High egg intake tied to lower all-cause mortality
High fish and legume intake is tied to lower cancer mortality, while higher egg intake is associated with reduced all-cause mortality, reports a new prospective population-based study.
The study drew information of 42,403 participants (18,261 males) from the Golestan Cohort Study, which excludes individuals with a history of upper gastrointestinal cancer. Additional exclusion criteria were extreme energy intake and prior chronic diseases.
Information on dietary intake and frequency was collected via questionnaires upon enrolment. Questionnaires and interviews for lifestyle, medical and demographic factors were also administered. Reports from families, friends and local health workers were used for death records.
Over a median follow-up of 8.1 years, a total of 3,291 deaths were recorded. Of these, 1,938 were in males and 1,353 were in females. Cardiovascular diseases and cancer were the cause of 1,467 and 859 of these deaths, respectively. [Am J Prev Med 2017;52:237-248]
In the entire study sample, the mean total red meat consumption was 0.19 servings per day, including a mean of 0.04 servings per day of processed red meat. Participants were divided into quintiles according to red meat intake.
Increasing consumption of total red meat (hazard ratio [HR], 1.04; 95 percent CI, 0.93 to 1.17; p=0.25) and poultry (HR, 1.02; 0.91 to 1.14; p=0.54) was not associated with all-cause mortality risk. Adjustment for age showed that higher fish (HR, 0.77; 0.69 to 0.85; p<0.0001) and legumes (HR, 0.85; 0.77 to 0.94; p=0.01) intake was associated with reduced all-cause mortality.
However, after including other covariates in the adjustment, only the increased consumption of eggs (HR, 0.88; 0.79 to 0.97; p=0.03) remained significantly associated with lower all-cause mortality risks.
Interestingly, substituting one serving per day of eggs (HR, 0.65; 0.43 to 0.98), legumes (HR, 0.68; 0.50 to 0.93) or fish (HR, 0.63; 0.47 to 0.84) for one serving per day of red meat reduced the risk of all-cause mortality.
Higher intake of fish was significantly associated with lower total cancer (HR, 0.79; 0.64 to 0.98; p=0.03) and gastrointestinal cancer (HR, 0.75; 0.56 to 1.00; p=0.02) mortality risks. Adjusting for total red meat (HR, 0.79; 0.64 to 0.98; p=0.03), low-fat dairy (HR, 0.79; 0.64 to 0.99; p=0.03) or fruit and vegetable (HR, 0.81; 0.66 to 1.01; p=0.07) intake does not affect the significant relationship between fish intake and total cancer mortality risk.
Similarly, higher consumption of legumes was associated with decreased risks of total cancer (HR, 0.72; 0.58 to 0.89; p=0.004), gastrointestinal cancer (HR, 0.76; 0.58 to 1.01) and other cancer (HR, 0.66; 0.47 to 0.93; p=0.004) mortality.
There were no significant associations between increased total intake of red meat, legume, fish, egg or poultry with risk of mortality from cardiovascular diseases, including stroke and coronary heart disease (CHD).
The findings are in conflict with numerous American and European studies which report that high levels of red meat intake, particularly processed red meat, are tied to worse all-cause and specific-cause mortality. [BMC Med 2013;11:63; Arch Intern Med 2009;169:562-571; Cancer Causes Control 2011;22:1699]
On the other hand, the present report corroborates the findings of a recent pooled analysis of Asian cohort studies.
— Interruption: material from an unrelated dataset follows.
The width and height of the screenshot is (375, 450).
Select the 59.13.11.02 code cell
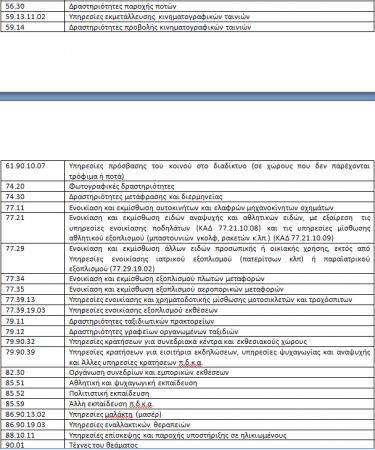(x=33, y=17)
The large difference in the amount of red meat and processed red meat consumed in the studies may account for this discrepancy, the investigators said. [Am J Clin Nutr 2013;98:1032-1041]
Similarly, the literature is conflicted about fish intake and mortality. In published meta-analyses, for instance, high levels of fish intake are associated with improved all-cause and CHD mortality. The disparity in findings may be explained by differences in levels of fish consumption and by the involvement of socioeconomic status in the association to mortality.
Differences in the volume of egg intake may also explain the inconsistencies of the current literature and the present study about the effect of egg consumption on mortality risk, they explained.
Despite these deviations from the literature, the present study has nevertheless provided solid evidence linking intake of protein from different sources to all-cause or specific-cause mortality.
“In this prospective community-based cohort study […], high consumption of fish and legumes was associated with lower cancer mortality risk, independent of other dietary factors. Lowered all-cause mortality risk was observed among participants with high egg consumption,” the investigators wrote.